▶ **RECORDS FOR THE TASK**:
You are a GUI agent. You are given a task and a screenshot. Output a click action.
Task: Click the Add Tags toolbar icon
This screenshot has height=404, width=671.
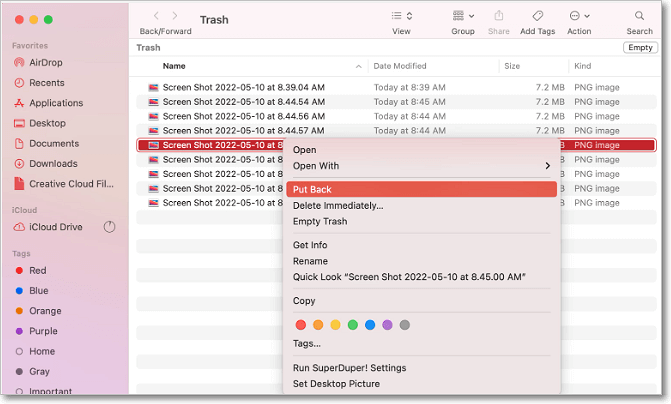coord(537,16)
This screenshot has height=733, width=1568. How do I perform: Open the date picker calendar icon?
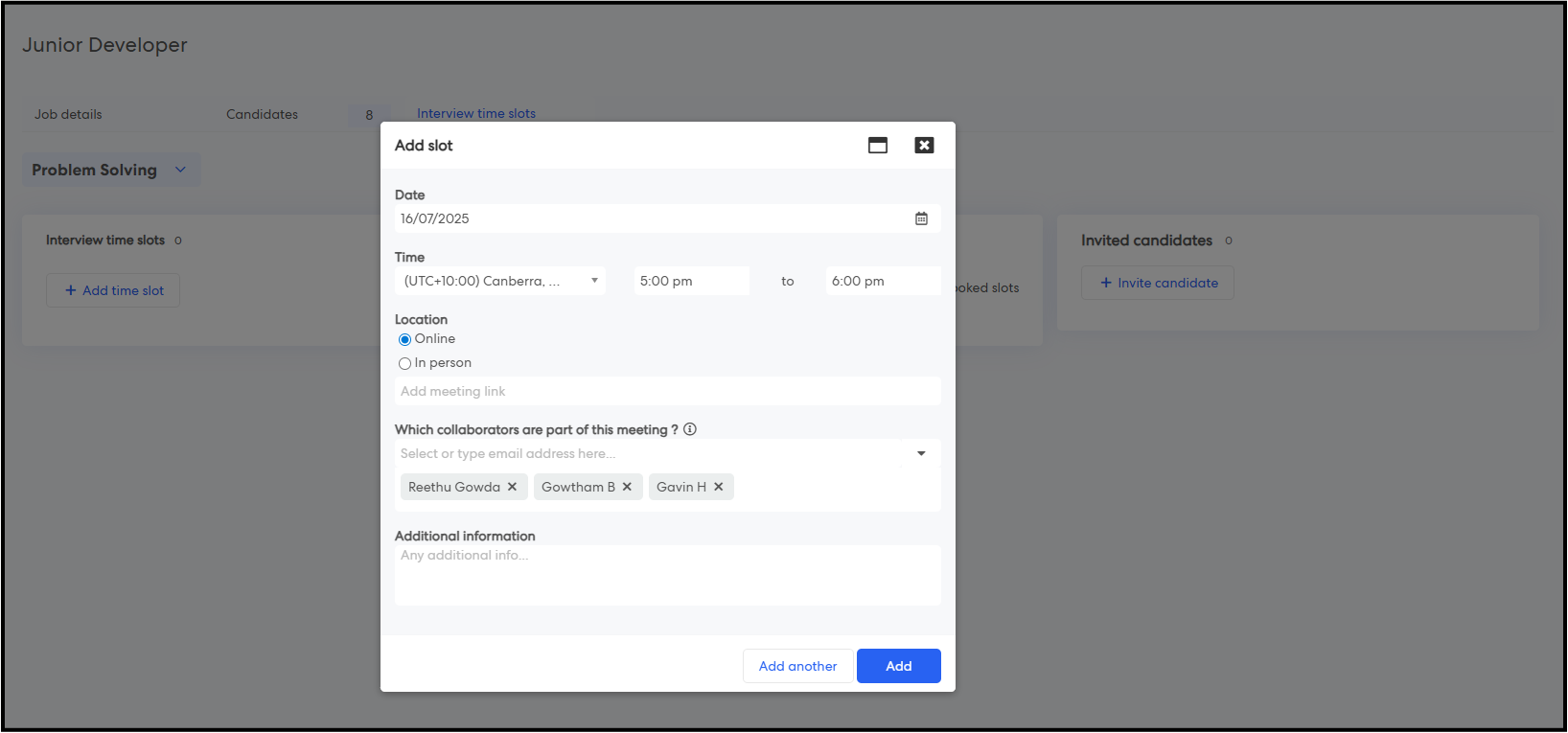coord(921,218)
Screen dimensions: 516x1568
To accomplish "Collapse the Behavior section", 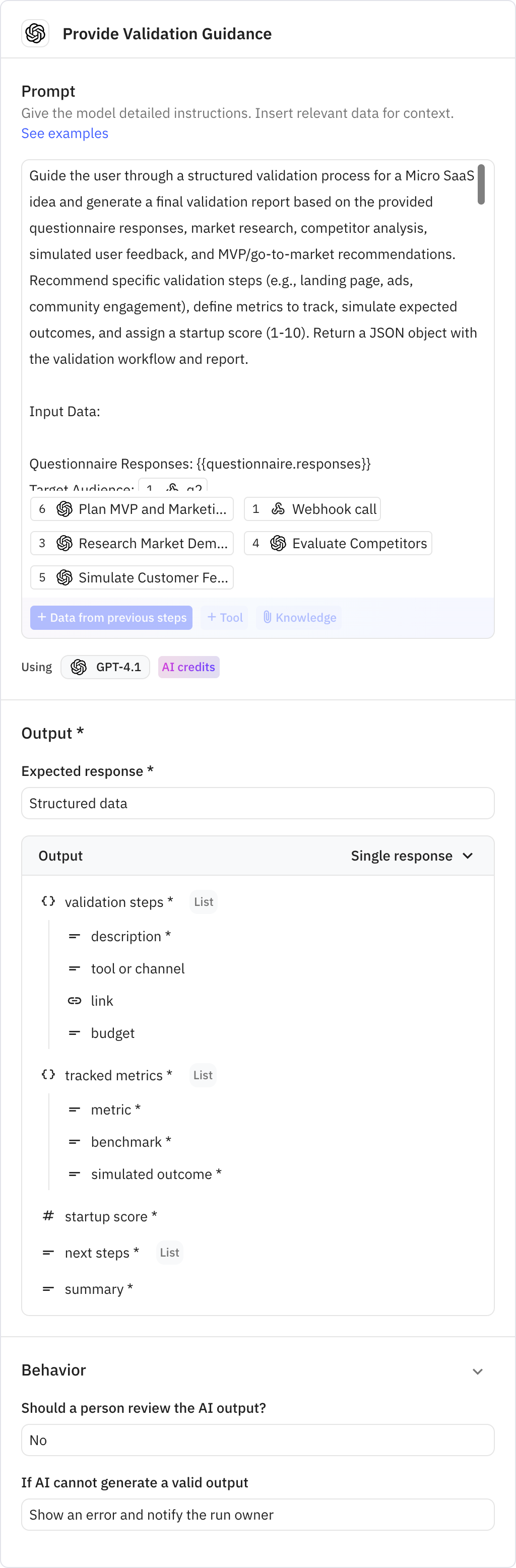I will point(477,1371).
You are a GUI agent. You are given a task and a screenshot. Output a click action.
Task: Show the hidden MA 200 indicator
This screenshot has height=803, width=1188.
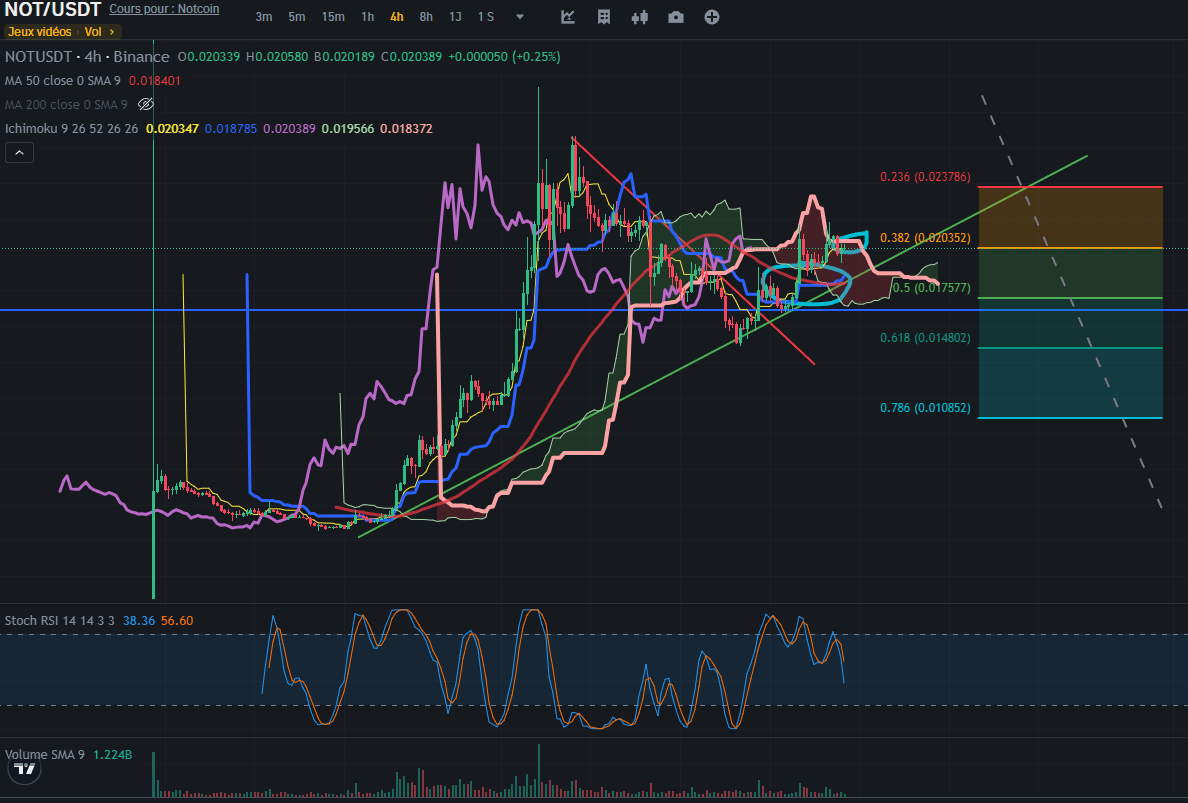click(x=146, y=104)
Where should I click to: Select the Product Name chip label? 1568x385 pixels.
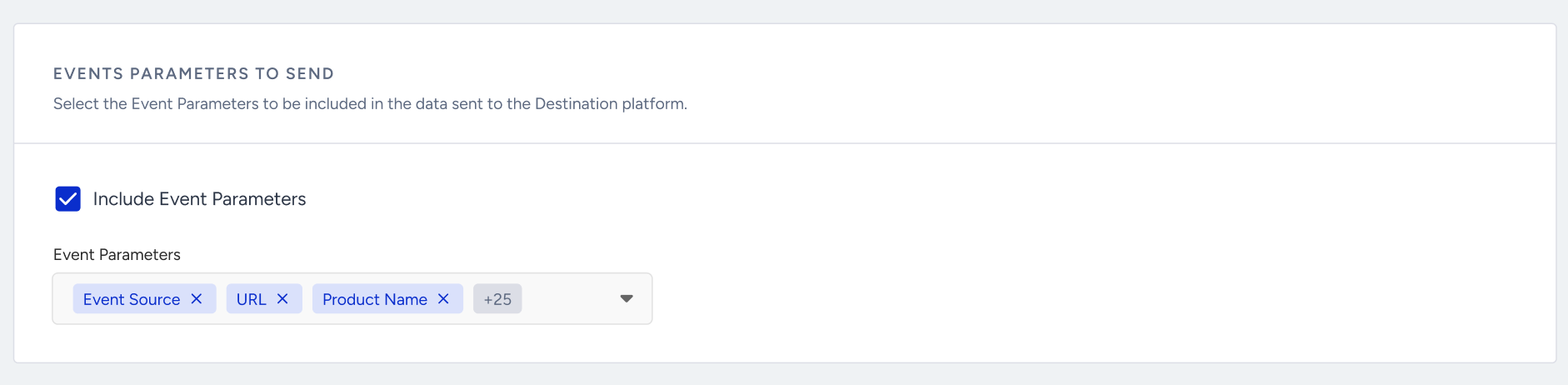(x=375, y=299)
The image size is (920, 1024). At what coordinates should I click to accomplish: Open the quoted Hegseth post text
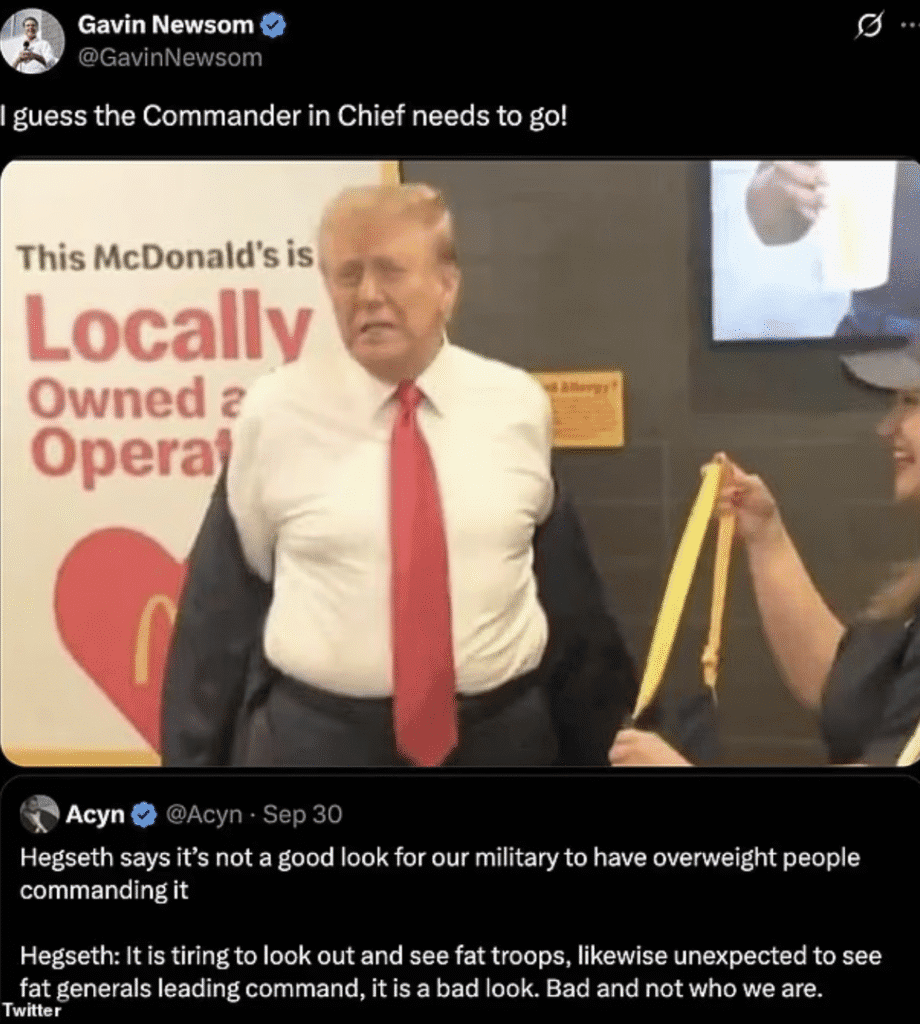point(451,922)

▶ **TASK INSTRUCTIONS**:
Please reproduce, word for word, only the lines from the line that holds "This screenshot has height=803, width=1188." through the final line of the entries above, omitting any pictures.

▶ **WRITTEN SOLUTION**:
This screenshot has height=803, width=1188.
click(x=146, y=104)
Where should I click to: Select the Product Name chip label? 1568x385 pixels.
(x=375, y=299)
The image size is (920, 1024). At what coordinates should I click to accomplish: Open the quoted Hegseth post text
point(451,922)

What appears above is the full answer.